Las banderas ondeaban como si el viento estuviera a su favor; blanco y verde eran los colores que predominaban en las playeras, en los rostros, en el alma. Un estadio que esperaba el momento justo para recibir a 11 guerreros, para recibir la primera estrella.

Aquel 22 de diciembre de 1996, fue algo inolvidable, las emociones se encontraban a flor de piel, un gol de desventaja era lo que separaba a toda la Comarca de alcanzar la gloria. Los necaxistas deseaban repetir la hazaña, matar el partido a los primeros minutos y coronarse campeones en el torneo de invierno.

A Santos se le veía tranquilo, aguerrido y entregado como siempre, como si ya supieran lo que pasaría. El director técnico, Alfredo Tena, daba las ultimas indicaciones, miraba a sus jugadores y les transmitía esa confianza para salir a atacar. La primera media hora parecía una eternidad, Santos realizaba jugadas pero no concretaba; en la banca, los jugadores suplentes miraban sin poder hacer nada.
Al minuto 35, la magia apareció: el defensa central Francisco Gabriel de Anda remató de cabeza tras centro de Benjamín Galindo para emparejar el marcador. La afición cantaba y alentaba para que el equipo buscara el segundo, y así lo hizo, Gabriel Caballero puso el segundo y adelantaba momentáneamente a los de la Laguna.
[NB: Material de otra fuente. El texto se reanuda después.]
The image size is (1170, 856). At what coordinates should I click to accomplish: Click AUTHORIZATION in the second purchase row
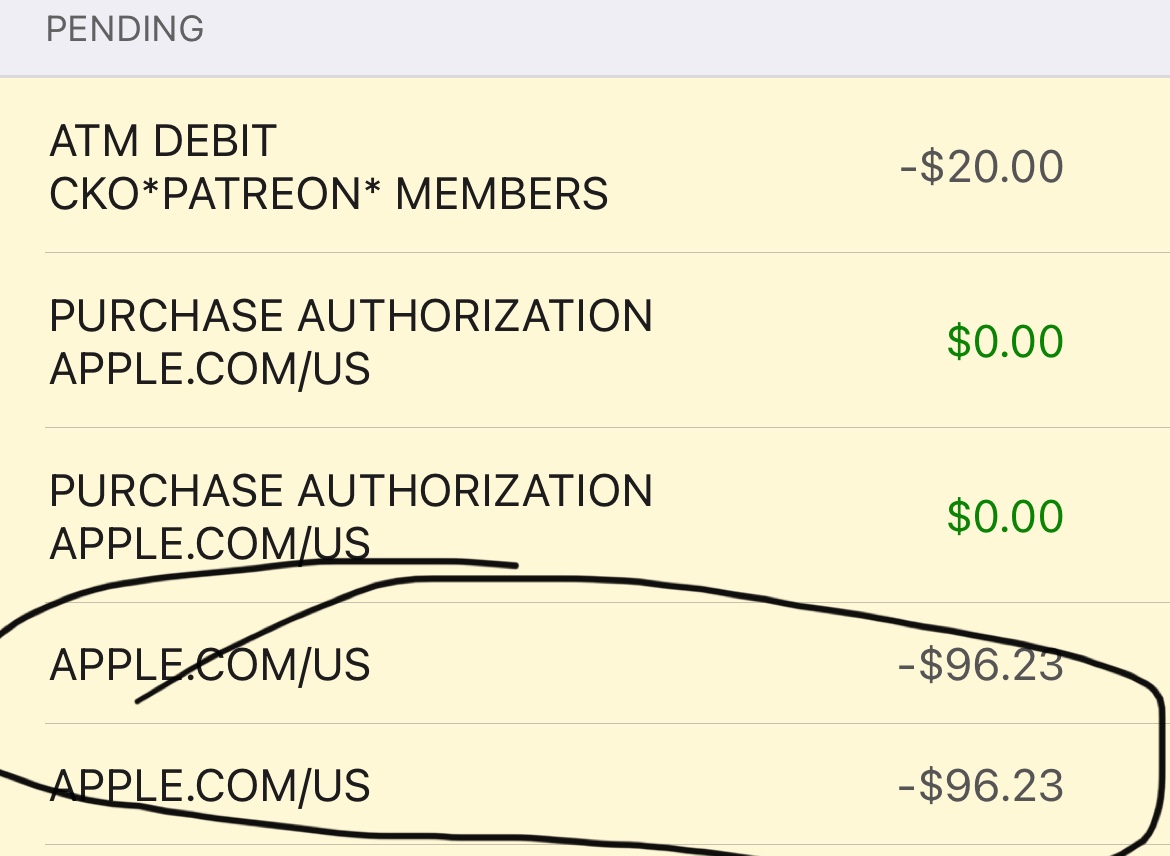pyautogui.click(x=475, y=490)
Pero el silencio nuevamente invadió el estadio, Necaxa se repuso y por medio de Ricardo Peláez, el empate se hacía presente nuevamente. En la parte complementaria a Necaxa se le vio sólido y a su afición también, el cántico necaxista los motivó y Luis Hernández marcaba el tercero al 54′. Santos se repuso y Gabriel Caballero empató a tres goles. La Puente no lo creía, se levantaba de la banca y daba indaciones a su escuadra para impedir la remontada santista.

El momento cumbre del partido apenas empezaba, cuando todo parecía indicar que los tiempos extras llegarían, los guerreros supieron hacer valer su localía. Su gente alentaba, sin saber que el milagro se acercaba. Al 82′ Nicolás Ramírez desbordó como los grandes y mando un centro espectacular que ya esperaba Jared Borguetti. El hombre clave apareció para demostrar que en Santos sólo juegan los mejores.

Los presentes coreaban el nombre del equipo y el del héroe del partido, “Jared, Jared” ” Santos, Santos”, el primero de cinco títulos llegaba. Aquel 22 de diciembre jamás se olvidará, aún se siente el mismo viento que invadía la “Casa del dolor ajeno” aún se vive el momento de la gloria.